PROBLEM TO SOLVE: Please write out all of the entries exactly as they appear.

╭─ SUPPLIED MATERIAL

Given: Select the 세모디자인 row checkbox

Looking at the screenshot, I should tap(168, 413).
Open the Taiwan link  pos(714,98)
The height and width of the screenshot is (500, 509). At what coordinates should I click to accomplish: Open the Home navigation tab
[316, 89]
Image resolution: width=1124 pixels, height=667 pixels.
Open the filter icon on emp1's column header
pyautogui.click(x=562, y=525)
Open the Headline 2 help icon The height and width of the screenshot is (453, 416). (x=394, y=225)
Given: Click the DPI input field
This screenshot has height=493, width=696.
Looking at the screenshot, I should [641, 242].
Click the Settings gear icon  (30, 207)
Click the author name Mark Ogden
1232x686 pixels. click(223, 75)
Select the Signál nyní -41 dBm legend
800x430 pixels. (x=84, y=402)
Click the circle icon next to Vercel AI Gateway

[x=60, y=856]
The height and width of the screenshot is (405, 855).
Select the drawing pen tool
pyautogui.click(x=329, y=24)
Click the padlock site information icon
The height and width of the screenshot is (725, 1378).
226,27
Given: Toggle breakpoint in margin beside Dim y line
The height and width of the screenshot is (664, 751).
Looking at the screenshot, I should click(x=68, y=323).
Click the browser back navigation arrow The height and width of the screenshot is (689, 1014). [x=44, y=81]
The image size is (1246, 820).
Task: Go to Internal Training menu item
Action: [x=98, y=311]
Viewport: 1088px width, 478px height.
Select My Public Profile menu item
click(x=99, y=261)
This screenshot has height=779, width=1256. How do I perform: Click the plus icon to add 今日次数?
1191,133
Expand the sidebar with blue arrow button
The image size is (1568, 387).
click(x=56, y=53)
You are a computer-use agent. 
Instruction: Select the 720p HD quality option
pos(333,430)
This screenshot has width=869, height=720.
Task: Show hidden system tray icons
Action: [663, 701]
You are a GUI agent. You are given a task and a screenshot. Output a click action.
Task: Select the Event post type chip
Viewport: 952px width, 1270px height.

╰─

RESPONSE BOX:
Given: Select the 세모디자인 row checkbox

Looking at the screenshot, I should tap(168, 413).
Open the Taiwan link  pos(714,98)
The height and width of the screenshot is (500, 509). At what coordinates should I click to accomplish: Open the Home navigation tab
[316, 89]
Image resolution: width=1124 pixels, height=667 pixels.
Open the filter icon on emp1's column header
pyautogui.click(x=562, y=525)
Open the Headline 2 help icon The height and width of the screenshot is (453, 416). (x=394, y=225)
Given: Click the DPI input field
This screenshot has height=493, width=696.
Looking at the screenshot, I should [641, 242].
Click the Settings gear icon  (30, 207)
Click the author name Mark Ogden
1232x686 pixels. click(223, 75)
Select the Signál nyní -41 dBm legend
800x430 pixels. (x=84, y=402)
Click the circle icon next to Vercel AI Gateway

[x=60, y=856]
The height and width of the screenshot is (405, 855).
Select the drawing pen tool
pyautogui.click(x=329, y=24)
Click the padlock site information icon
The height and width of the screenshot is (725, 1378).
226,27
Given: Toggle breakpoint in margin beside Dim y line
The height and width of the screenshot is (664, 751).
Looking at the screenshot, I should click(x=68, y=323).
Click the browser back navigation arrow The height and width of the screenshot is (689, 1014). [x=44, y=81]
The image size is (1246, 820).
Task: Go to Internal Training menu item
Action: [x=98, y=311]
Viewport: 1088px width, 478px height.
Select My Public Profile menu item
click(x=99, y=261)
This screenshot has height=779, width=1256. How do I perform: Click the plus icon to add 今日次数?
1191,133
Expand the sidebar with blue arrow button
The image size is (1568, 387).
click(x=56, y=53)
You are a computer-use agent. 
Instruction: Select the 720p HD quality option
pos(333,430)
This screenshot has width=869, height=720.
Task: Show hidden system tray icons
Action: [663, 701]
You are a GUI agent. You are given a task and a screenshot. Output a click action.
Task: Select the Event post type chip
Viewport: 952px width, 1270px height.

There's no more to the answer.